Lady Antonia Fraser Pinter pulled the curtain on the tribute, marking the house in Thistlewaite Road where Pinter - who died in 2008 aged 78 - grew up.

“Harold would have been very happy about this. He was extremely proud of his origins - and quite rightly so,” said historian Lady Antonia.

“As his work makes very clear, they had made him what he was.

“Plus of course that extra dash of inspiration which was entirely his,” she added.

“We can imagine Harold as a very happy boy, combing these streets, reading Shakespeare with his friends, reciting the gloomier parts of the Elizabethan playwright Webster just for the fun of it as he entered this house, and having a great deal of fun in between.

“He loved his boyhood.

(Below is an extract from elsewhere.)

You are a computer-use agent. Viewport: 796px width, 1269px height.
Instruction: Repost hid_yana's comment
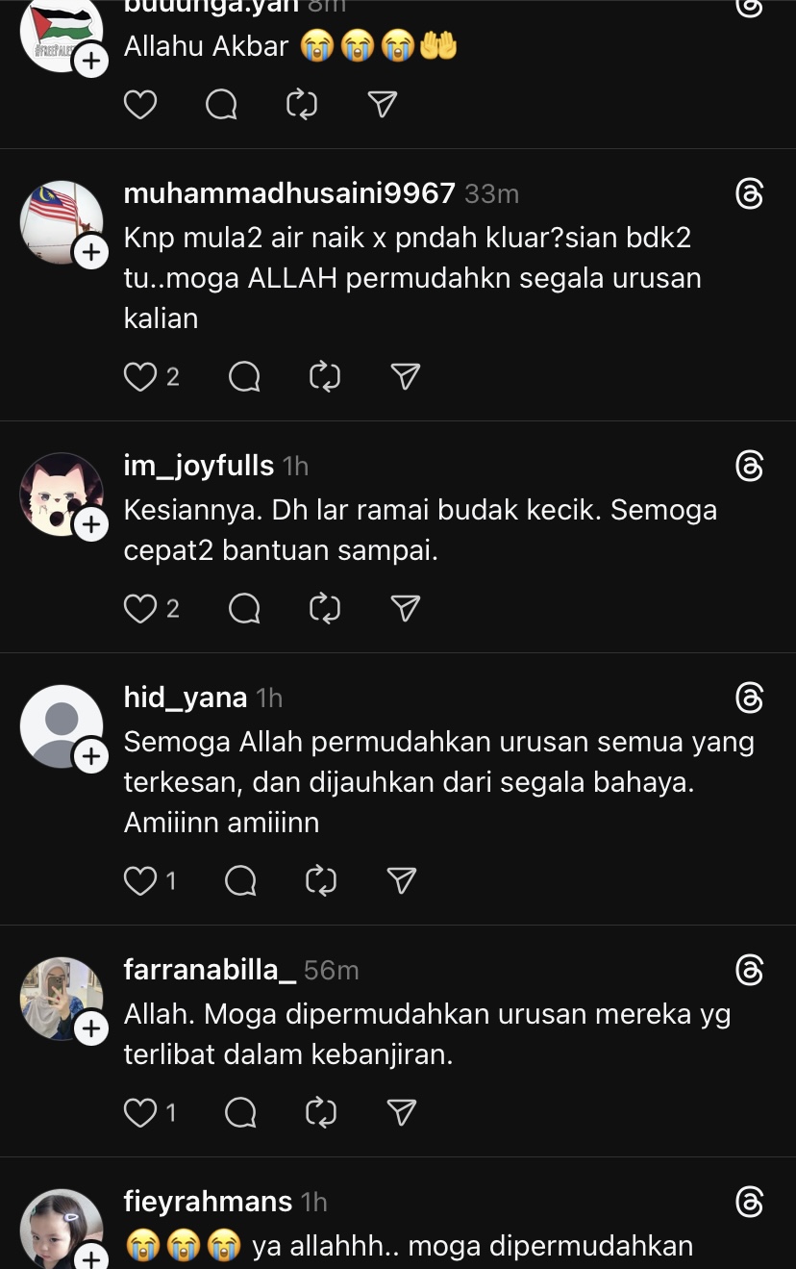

So it is with great happiness and not a little emotion that I unveil this plaque in his memory.”

Pinter’s education was disrupted by the Second World War when he was evacuated to Cornwall and Berkshire, but on his return in 1944, he attended Hackney Downs Grammar School.

His interest in drama and literature was awakened here by his inspirational English teacher Joseph Brearley to whom he paid tribute in his poem Dear Joe, which was recited by A Room With A View actor Julian Sands.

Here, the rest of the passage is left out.